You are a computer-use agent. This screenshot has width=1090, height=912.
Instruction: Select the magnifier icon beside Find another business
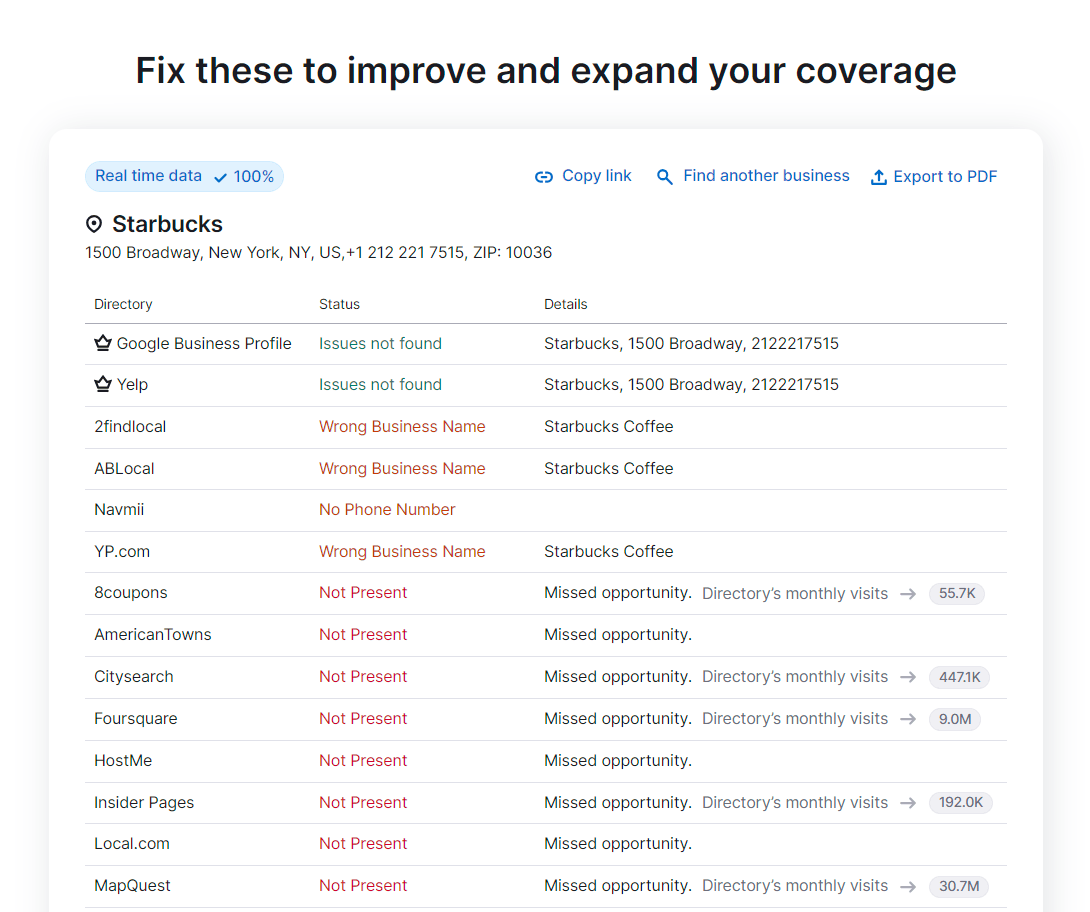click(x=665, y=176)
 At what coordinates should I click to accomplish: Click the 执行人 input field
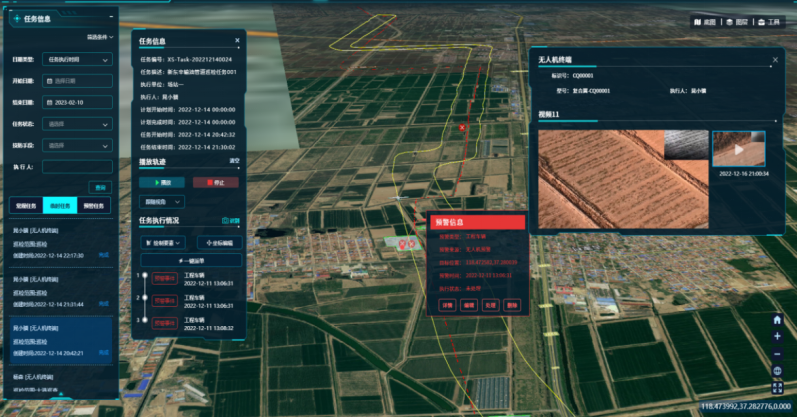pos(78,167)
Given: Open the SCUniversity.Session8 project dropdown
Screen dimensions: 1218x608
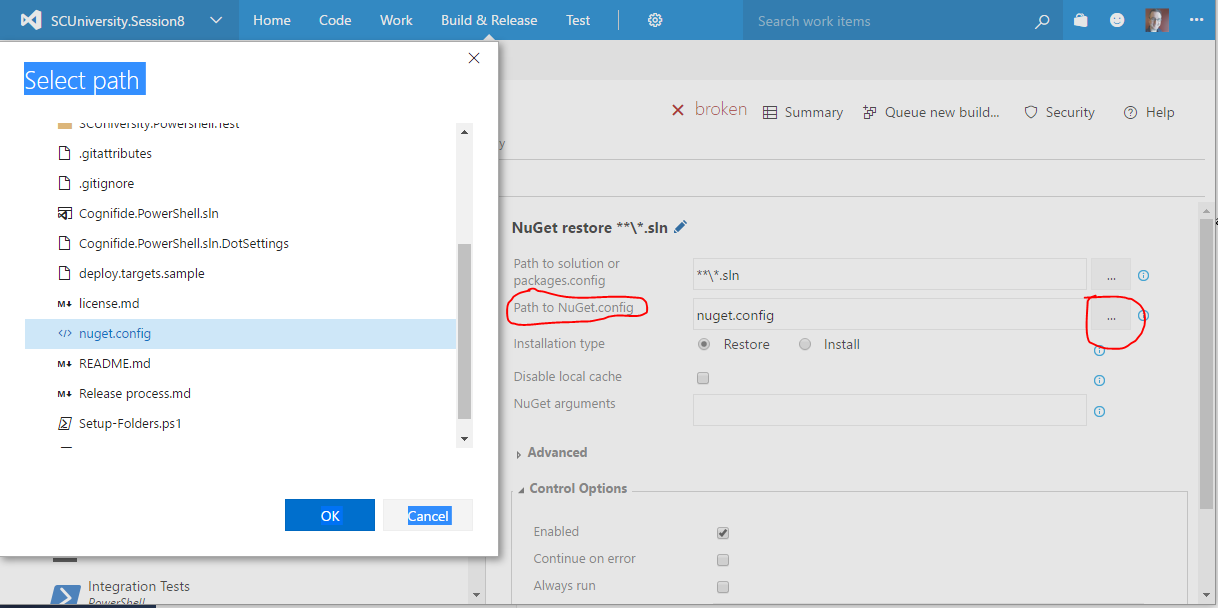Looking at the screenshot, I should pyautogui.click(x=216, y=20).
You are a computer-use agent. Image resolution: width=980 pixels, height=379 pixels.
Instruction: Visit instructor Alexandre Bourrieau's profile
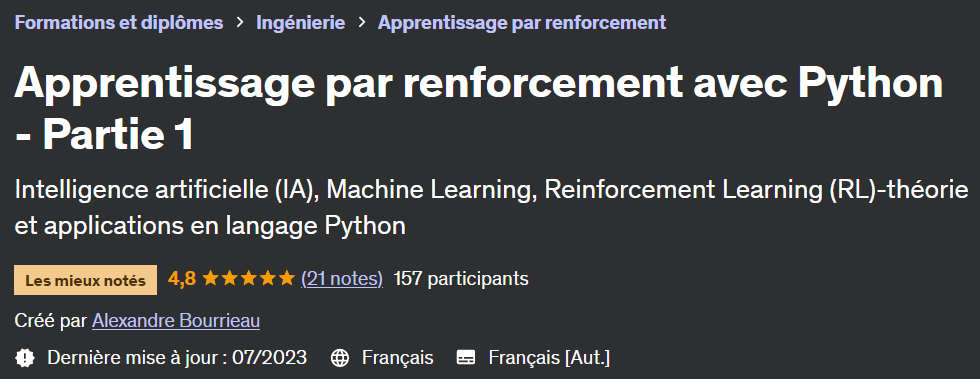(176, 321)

---

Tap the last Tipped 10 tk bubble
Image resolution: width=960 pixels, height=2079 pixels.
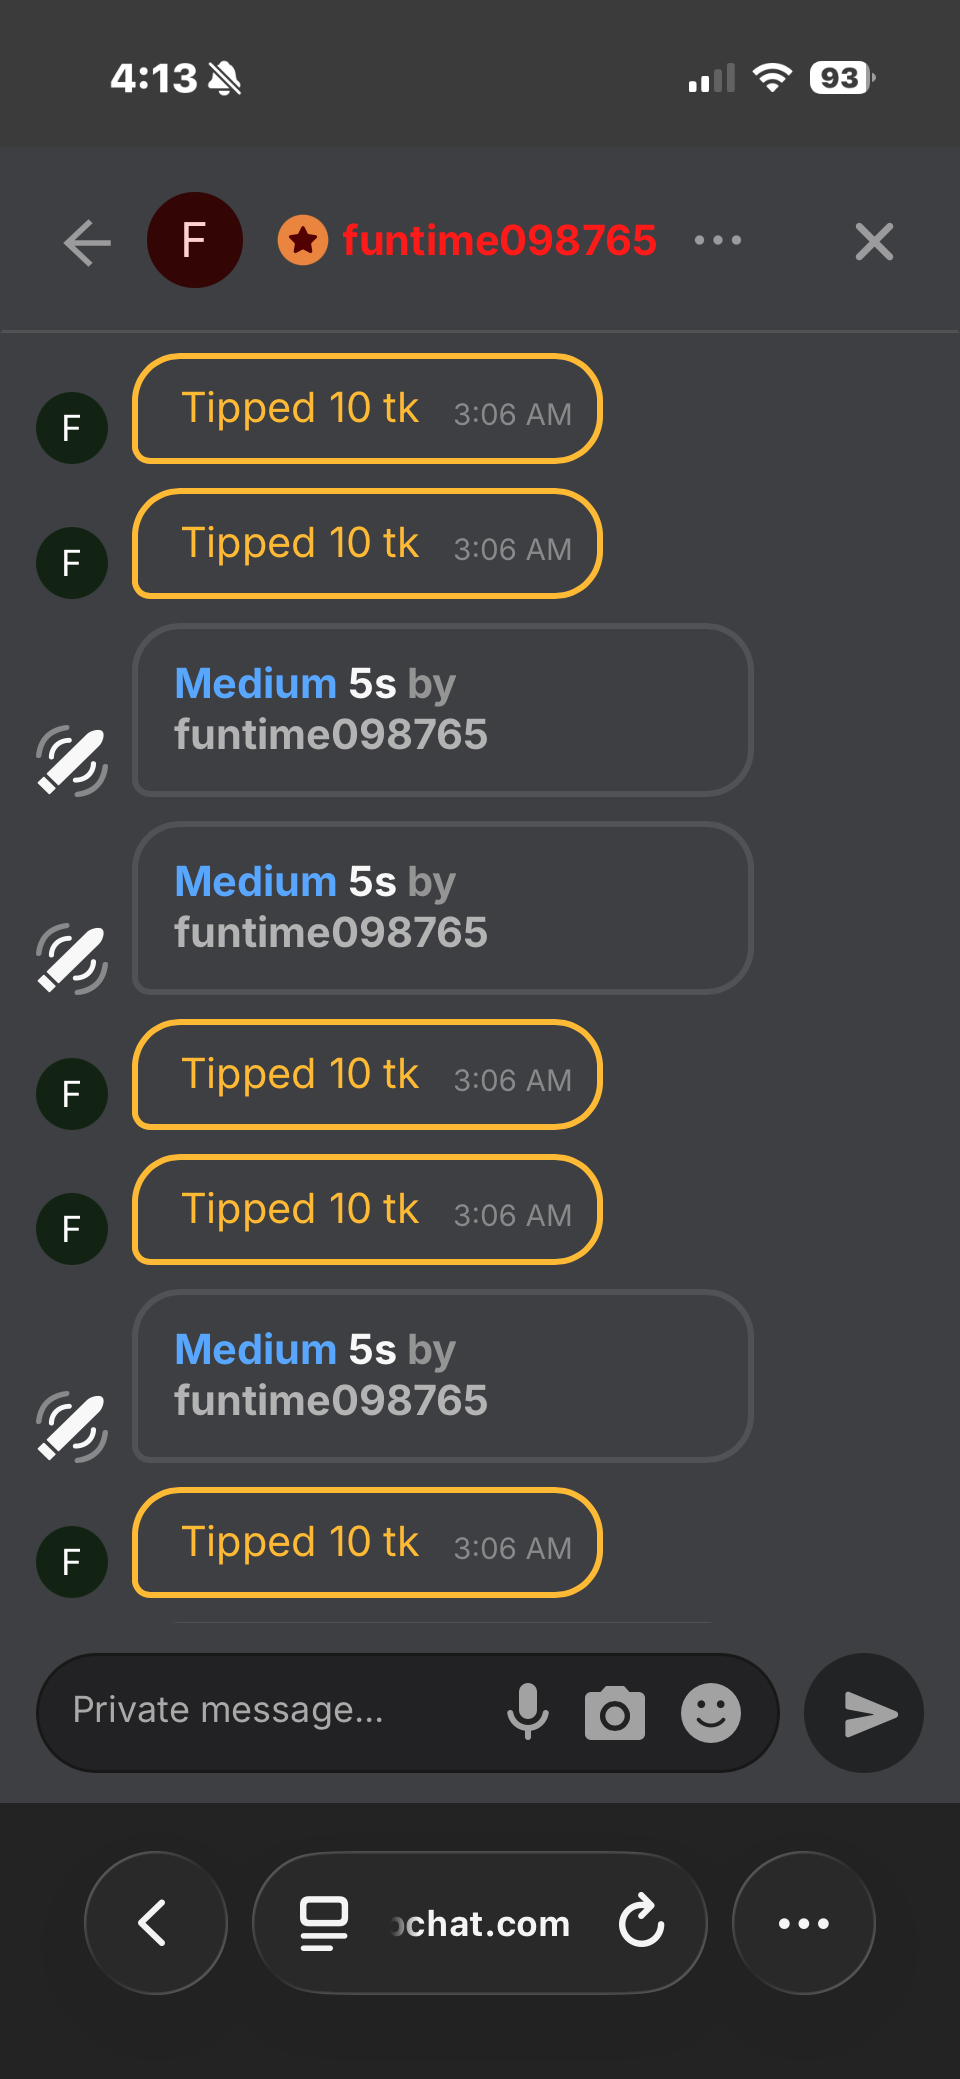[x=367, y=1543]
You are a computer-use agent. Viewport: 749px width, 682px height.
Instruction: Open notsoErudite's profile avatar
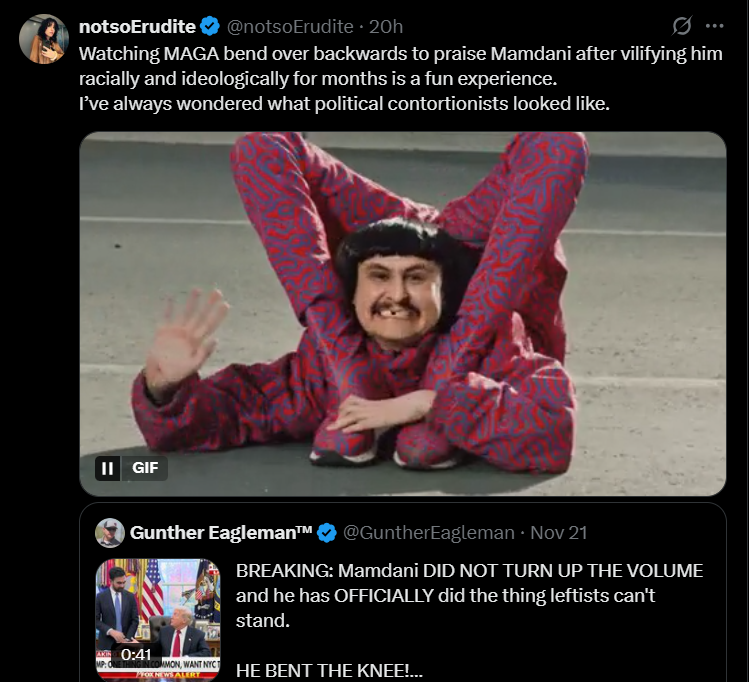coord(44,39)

---

**Work request:** Wherever the string "agent" occurs in the entries, copy that whole line.

**Answer below:**
You are a computer-use agent. This screenshot has width=1090, height=912.
You are a computer-use agent. Image resolution: width=980 pixels, height=379 pixels.
You are a computer-use agent. Viewport: 749px width, 682px height.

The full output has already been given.